On November 4, 2013, Plaintiff was admitted to Children's Hospital for ICD placement surgery. (Tr. 460). The procedure went well without complication and Plaintiff was discharged on November 5, 2013 with medication, wound care instructions, and instructed to avoid strenuous activity and return for a follow-up in one month. (Tr. 460-462).
Plaintiff returned to Dr. Czosek, his surgeon, for a post implant follow-up on December 3, 2013. (Tr. 527). Plaintiff appeared to be tolerating the implant well and was instructed to continue medications as prescribed, report device transmissions every three months, follow-up for formal ICD interrogation's every 12 months and return to Dr. Jeffries as scheduled. Id.
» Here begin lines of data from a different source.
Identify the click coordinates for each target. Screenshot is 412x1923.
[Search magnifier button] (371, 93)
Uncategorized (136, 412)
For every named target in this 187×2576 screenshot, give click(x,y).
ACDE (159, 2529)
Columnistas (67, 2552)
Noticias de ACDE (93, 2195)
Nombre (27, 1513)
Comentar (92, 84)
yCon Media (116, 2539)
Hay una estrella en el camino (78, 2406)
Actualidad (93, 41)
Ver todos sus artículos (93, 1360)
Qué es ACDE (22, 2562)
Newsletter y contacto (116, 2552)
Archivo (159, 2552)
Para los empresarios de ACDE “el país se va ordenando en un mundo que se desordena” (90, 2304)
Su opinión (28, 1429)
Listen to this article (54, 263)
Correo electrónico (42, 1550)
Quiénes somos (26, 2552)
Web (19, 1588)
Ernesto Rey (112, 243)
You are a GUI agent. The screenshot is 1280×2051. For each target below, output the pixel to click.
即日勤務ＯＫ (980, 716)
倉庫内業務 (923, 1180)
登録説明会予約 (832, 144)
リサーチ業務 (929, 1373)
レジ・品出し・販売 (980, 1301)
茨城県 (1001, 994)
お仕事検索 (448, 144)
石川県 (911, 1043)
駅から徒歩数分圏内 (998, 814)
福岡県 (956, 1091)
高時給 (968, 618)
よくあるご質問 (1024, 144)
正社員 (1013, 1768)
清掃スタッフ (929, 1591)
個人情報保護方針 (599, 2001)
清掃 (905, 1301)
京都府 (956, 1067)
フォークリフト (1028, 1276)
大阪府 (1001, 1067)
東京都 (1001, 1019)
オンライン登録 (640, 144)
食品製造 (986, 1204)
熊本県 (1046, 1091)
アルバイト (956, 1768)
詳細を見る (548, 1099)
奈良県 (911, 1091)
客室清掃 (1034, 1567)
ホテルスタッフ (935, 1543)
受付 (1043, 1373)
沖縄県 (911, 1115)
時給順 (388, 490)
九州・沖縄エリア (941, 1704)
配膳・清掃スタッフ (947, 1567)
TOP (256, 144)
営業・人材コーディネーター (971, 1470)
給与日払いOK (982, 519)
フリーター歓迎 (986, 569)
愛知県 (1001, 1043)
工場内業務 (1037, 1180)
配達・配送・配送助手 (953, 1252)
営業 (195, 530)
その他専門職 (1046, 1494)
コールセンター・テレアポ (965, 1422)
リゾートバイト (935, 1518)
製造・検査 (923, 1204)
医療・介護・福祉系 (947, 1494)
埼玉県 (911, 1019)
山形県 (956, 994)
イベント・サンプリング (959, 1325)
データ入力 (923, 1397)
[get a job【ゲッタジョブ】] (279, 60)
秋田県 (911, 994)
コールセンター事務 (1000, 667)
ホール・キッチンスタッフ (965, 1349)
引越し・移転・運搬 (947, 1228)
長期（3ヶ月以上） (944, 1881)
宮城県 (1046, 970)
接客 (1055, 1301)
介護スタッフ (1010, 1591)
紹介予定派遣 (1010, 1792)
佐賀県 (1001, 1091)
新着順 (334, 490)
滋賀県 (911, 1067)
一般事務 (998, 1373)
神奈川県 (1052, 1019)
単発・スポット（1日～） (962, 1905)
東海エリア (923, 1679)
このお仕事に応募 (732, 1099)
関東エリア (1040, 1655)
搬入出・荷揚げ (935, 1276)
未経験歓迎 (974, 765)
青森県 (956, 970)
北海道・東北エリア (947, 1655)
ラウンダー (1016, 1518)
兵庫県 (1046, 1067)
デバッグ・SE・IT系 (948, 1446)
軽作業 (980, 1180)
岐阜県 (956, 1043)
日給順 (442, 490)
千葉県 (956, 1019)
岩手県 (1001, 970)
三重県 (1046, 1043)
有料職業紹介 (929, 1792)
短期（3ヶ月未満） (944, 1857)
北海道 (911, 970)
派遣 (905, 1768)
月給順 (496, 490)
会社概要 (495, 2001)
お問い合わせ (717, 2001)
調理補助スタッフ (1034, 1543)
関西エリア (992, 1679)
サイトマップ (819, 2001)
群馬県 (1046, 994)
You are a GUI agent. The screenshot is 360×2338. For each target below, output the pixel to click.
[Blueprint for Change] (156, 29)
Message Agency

Plaintiff retuned to Dr. Jeffries on February 26, 2014 for evaluation of his cough. (Tr. 602). Dr. Jeffries stated that the cough was likely related to viral illness but that a new systolic murmur was present. (Tr. 607). Readings from the Plaintiff's ICD confirmed intermittent atrial tachycardia and Dr. Jeffries ordered additional testing and lab work to evaluate. Id. Labs and x-rays performed on March 9, 2014, as ordered by Dr. Jeffries, revealed B Nantriuretic Peptide levels of 330, with the normal level being under 100 for patients without heart failure. (Tr. 632).
An ICD Check on January 20, 2015 showed two episodes of ventricular tachycardia ("VT"). (Tr. 898). An ICD check on May 6, 2015 revealed eight episodes of VT. (Tr. 926). An overview of incidents showed approximately thirty episodes of arrhythmia from April 2014 to April 2015. (Tr. 936).
An ICD check performed on August 6, 2015 revealed six episodes of VT since the last check. (Tr. 948). An ICD check on November 6, 2015 revealed fifteen sustained episodes of VT and twenty-five supraventricular tachycardia ("SVT") wavelet episodes all from October 8, 2015. (Tr. 975).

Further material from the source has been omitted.